** What is needed **
Your answer should be a single number: the count of lines in the entries below that contain "Article".

[Stored data]
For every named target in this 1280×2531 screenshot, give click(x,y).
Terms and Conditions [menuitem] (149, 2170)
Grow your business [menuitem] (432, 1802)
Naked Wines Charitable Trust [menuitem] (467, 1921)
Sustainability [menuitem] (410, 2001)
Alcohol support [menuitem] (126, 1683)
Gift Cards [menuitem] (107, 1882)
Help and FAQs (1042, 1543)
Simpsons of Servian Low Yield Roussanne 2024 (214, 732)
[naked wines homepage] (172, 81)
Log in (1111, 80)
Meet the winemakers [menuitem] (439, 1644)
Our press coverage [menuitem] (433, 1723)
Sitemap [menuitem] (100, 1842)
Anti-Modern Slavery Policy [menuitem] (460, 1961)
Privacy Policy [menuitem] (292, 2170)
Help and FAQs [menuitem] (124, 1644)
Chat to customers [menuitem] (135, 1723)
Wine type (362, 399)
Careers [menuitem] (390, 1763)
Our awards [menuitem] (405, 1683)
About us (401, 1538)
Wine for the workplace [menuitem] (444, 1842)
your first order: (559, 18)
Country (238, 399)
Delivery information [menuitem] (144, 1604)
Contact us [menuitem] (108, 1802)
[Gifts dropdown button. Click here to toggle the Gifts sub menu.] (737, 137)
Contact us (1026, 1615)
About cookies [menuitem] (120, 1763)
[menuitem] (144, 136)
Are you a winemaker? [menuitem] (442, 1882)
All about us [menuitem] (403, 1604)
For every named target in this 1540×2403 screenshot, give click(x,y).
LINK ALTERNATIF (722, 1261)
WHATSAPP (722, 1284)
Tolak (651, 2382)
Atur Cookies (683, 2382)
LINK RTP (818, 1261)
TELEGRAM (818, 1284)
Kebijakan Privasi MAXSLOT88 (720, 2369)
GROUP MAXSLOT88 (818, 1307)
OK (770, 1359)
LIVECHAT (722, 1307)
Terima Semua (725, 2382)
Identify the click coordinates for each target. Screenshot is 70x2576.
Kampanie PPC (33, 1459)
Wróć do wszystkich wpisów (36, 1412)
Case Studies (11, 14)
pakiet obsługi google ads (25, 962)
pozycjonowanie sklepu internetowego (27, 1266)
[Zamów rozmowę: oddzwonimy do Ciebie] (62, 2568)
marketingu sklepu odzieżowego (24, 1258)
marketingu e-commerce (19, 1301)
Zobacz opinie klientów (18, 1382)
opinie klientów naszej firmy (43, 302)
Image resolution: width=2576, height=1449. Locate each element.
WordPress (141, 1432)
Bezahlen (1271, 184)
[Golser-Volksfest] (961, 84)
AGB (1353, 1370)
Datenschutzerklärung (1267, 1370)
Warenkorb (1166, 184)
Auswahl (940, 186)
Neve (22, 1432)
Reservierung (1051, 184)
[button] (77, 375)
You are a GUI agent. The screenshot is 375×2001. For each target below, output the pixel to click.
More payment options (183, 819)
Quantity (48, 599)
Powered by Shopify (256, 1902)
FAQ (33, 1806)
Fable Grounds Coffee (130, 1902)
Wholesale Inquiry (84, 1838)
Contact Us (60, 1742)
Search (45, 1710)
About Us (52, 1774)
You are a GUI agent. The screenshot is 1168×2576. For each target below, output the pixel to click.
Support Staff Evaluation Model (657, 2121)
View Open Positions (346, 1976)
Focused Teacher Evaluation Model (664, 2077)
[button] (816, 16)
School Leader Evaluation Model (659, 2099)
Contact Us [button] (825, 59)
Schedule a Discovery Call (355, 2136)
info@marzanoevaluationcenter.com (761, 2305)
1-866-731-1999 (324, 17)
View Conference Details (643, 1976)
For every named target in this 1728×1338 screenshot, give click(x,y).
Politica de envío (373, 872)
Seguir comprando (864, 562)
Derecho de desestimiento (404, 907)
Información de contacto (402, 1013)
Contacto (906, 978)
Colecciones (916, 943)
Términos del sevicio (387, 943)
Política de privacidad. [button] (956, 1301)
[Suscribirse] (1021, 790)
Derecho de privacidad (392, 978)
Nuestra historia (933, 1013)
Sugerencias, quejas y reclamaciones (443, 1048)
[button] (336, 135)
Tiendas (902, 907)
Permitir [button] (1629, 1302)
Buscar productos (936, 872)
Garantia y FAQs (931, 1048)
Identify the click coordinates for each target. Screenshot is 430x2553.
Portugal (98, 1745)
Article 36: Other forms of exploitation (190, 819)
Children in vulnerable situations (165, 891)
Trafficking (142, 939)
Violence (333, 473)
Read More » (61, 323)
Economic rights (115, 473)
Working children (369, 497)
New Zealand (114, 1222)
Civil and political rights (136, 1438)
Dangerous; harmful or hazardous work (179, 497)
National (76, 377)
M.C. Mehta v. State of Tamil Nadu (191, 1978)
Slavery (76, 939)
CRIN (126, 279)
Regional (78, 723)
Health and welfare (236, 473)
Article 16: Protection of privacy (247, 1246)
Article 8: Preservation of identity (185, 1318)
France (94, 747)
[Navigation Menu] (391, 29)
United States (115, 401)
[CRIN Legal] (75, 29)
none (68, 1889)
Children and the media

** Solution for this task **
3